The real debate story was not President Bush’s poor performance or the fact that John Kerry’s skill changed the dynamics of the election. What will be discussed long after the election is over, and these events fade in our memories, is the fact that Bush agreed to the debates at all.
Coming into the debates the Bush campaign had momentum and the president led in all the polls. Now these advantages are gone; the race is even and Kerry has retaken the momentum. Give this abrupt turn of events it’s useful to question why Bush took the risk of debating Kerry. It’s not like he had to.
One week before the first debate, the Bush campaign had not agreed to participate. There were rumors that Karl Rove, and other key Bush advisers, were scurrying to find an excuse for backing out; for example, a new terrorist alert that would justify Bush retreating to an undisclosed location to direct the defense of the nation. There was historical precedence for this expectation; in Bush’s second campaign for governor of Texas, where he ran against Democrat Garry Mauro, George W. resisted debating until the last possible moment—when his victory was assured. But in this instance, the Bush campaign agreed to three 90-minute debates after negotiating terms that they thought would favor the president.
Given the cloak of secrecy that shrouds all aspects of the Bush regime, it is doubtful that we will ever learn the entire story. What we do know is that the Bush campaign made a major political error. They agreed to have the president debate a challenger who was widely reputed to be the finest debater in contemporary American politics.
There seem to be three possible explanations for what turned out to be a debacle for the Bush campaign. The first is hubris: Bush and his advisers may have believed that he would prove to be a better debater than Kerry. Perhaps they deceived themselves by remembering his track record; George W. bested both Ann Richards and Al Gore after Bush came into each of those debates a decided underdog. Before the first debate with Kerry there were rumors that the focus had been shifted to foreign policy and national security, because this was, supposedly, Bush’s strong suit. It was reported that Karl Rove felt that George W. would finish off Kerry in this debate. Given the challenger’s decisive victory, this was a monumental miscalculation.
The second explanation is that Bush entered the debates against the advice of Karl Rove and Karen Hughes and other campaign insiders. They may have warned him that he would be overmatched and therefore should avoid what would likely be a defeat. Perhaps George W. overruled them because he was arrogant due to his success in a score of staged town meetings with the Republican faithful. Bush performed well in this carefully orchestrated format where he was only subjected to softball questions.

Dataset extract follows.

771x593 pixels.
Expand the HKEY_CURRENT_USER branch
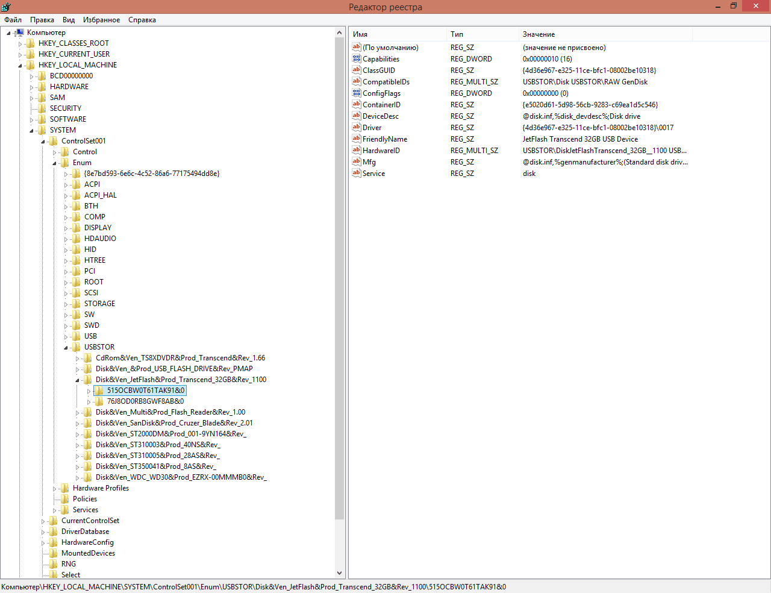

My favorite explanation, for what may well prove to be the pivotal political decision of the 2004 race, is that the Bush campaign made a critical strategic error. After the Democratic convention, Bush supporters orchestrated a sweeping attack on Kerry’s military record with the scurrilous “swift boat” ads and the accompanying book, “Unfit for Command.” This negatively impacted Kerry’s poll numbers overall, and his support among veterans and “security moms,” in particular. However, what initially appeared to be a brilliant strategy had a side effect, it called attention to Bush’s poor military record. Democrats were never fully effective in pointing out that Bush had used his connections to get into the Texas Air National Guard and then had not completed his service obligation after he relocated to Alabama. Nonetheless, the voting public was made aware that the president and his opponent had made two starkly different choices: Bush avoided active duty in Vietnam while Kerry volunteered for combat.
Thus, what appeared to be an effective negative campaign against Kerry ultimately impacted the decision on whether to participate in the debates. Karl Rove, and the key Bush campaign insiders, probably concluded that if Bush refused to debate Kerry then the Democrats would link this to his service record and accuse him of cowardice. In effect, they were “hoist by their own petard,” as the saying goes; they were done in by the consequences of their own evil doing.
Rather than risk the negative impact of the president being labeled a coward, the Bush campaign reluctantly agreed to debate the challenger. They then attempted to structure the debates in such a way that would favor Bush, but there was no way to protect George W. from a debater with the skill of John Kerry. It was a monumental miscalculation from a team that hasn’t made very many errors.
In a couple of weeks we’ll know whether the debates were the decisive moment of the 2004 campaign. In the meantime, it’s encouraging to see the Bush campaign floundering.